## TASK A
In the court excerpt below, quote the passage from "We have heard" up to and including "of sales tax.".

11. The Apex Court while dealing with a similarly placed matter in A.P. Products Vs. State of Andhra Pradesh and Others, at paragraph 26 held as under.

We have heard the learned counsel for the parties at length and carefully examined various judgments cited by the appellant and the respondents. It is an admitted position that the ingredients which are used in preparation of masala after grinding and mixing lose their own identify and character and a new product separately known to the commercial world comes into existence. According to the ratio in Pyare Lal Malhotra case the sales tax is intended to tax sales of different commercial commodities and not to tax the production or manufacture of particular substance out of which these commodities may have been made. Since separate commercial commodities emerge into existence, they become separately taxable goods or entities for the purpose of sales tax.

12. Further, as rightly held by the Tribunal, individually the ingredients of the product in question may fall under Entry 100 of Schedule - IV to the VAT Act and may be exigible to be taxed at 4%, but when once all the ingredients are mixed together, the product in question emerges, and therefore, the product, which is a combination of the above ingredients cannot be said that it falls under Entry 100 of Schedule-IV to the VAT Act and liable to be taxed at 4% only, as such, the same renders the contention raised on behalf of the petitioner as misconceived. Apart from that, admittedly the petitioner uses hydrogenated oil also in the making of the product in question, which does not find place in Entry 100 (4) of Schedule - IV to the VAT Act. On the other hand, Schedule - V to the VAT Act reveals that all the goods other than those specified in Schedules - I, III, IV and VI are taxable at 12.5%. Thus, the petitioner failed to establish that the product in question falls under Entry 100(4) of Schedule - IV to the VAT Act. On the other hand, as rightly pointed out by the respondent-State, the product in question does not fall in any of the Schedules I, III, IV and VI, and therefore, it falls under residuary Schedule - V to the VAT Act. In that view of the matter, the decisions relied on by the counsel for the petitioner which are mostly to the effect that the onus of proving the classification of goods lies on the revenue, are not helpful to the petitioner and that the remaining decisions are not relevant to the point involved in this case.

13. In the circumstances, we are of the considered opinion that the Tribunal as well as the Ruling Authority rightly found that the product in question falls under residuary Schedule - V and not under Entry 100(4) of Schedule - IV to the VAT Act, and therefore, it is taxable at 12.5%. Hence, there are no grounds to interfere with the order impugned.

14. The Tax Revision Case, is accordingly, dismissed.

## TASK B
Convert the records from the line with "The height and width of the screenshot is (763, 595)." up to and including the line with "Zoom in on the" into a two-column CSV with the headers input and output. Use one row per record, put each value in a single quoted field, and replace line breaks with spaces.

Stored data entries:
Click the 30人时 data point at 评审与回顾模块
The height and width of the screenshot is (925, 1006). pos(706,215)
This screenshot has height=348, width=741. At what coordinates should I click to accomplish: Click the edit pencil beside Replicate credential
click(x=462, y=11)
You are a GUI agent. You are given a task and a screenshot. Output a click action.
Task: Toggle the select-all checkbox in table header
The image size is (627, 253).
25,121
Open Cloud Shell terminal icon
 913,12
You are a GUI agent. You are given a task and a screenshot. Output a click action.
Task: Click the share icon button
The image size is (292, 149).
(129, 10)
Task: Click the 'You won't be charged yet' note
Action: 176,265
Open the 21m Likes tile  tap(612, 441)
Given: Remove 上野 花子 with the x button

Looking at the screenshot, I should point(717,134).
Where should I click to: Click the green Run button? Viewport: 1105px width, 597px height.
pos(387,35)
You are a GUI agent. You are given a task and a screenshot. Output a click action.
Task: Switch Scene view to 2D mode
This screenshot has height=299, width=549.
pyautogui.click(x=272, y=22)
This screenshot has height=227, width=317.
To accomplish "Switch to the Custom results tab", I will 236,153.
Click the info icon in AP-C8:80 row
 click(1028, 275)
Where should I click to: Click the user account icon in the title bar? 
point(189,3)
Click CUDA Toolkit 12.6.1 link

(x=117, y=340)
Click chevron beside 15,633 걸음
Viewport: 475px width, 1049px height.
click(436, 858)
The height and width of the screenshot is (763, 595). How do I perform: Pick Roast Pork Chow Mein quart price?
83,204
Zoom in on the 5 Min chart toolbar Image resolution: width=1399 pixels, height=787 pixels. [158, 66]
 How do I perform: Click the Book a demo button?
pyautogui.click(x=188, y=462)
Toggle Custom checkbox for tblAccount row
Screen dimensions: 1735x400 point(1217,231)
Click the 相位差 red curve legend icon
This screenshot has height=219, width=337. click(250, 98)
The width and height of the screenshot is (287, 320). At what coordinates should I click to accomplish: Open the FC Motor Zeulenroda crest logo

## EXERCISE RESULT A
We have heard the learned counsel for the parties at length and carefully examined various judgments cited by the appellant and the respondents. It is an admitted position that the ingredients which are used in preparation of masala after grinding and mixing lose their own identify and character and a new product separately known to the commercial world comes into existence. According to the ratio in Pyare Lal Malhotra case the sales tax is intended to tax sales of different commercial commodities and not to tax the production or manufacture of particular substance out of which these commodities may have been made. Since separate commercial commodities emerge into existence, they become separately taxable goods or entities for the purpose of sales tax.

## EXERCISE RESULT B
input,output
"The height and width of the screenshot is (763, 595). How do I perform: Pick Roast Pork Chow Mein quart price?","83,204"
"Zoom in on the 5 Min chart toolbar Image resolution: width=1399 pixels, height=787 pixels.","[158, 66]"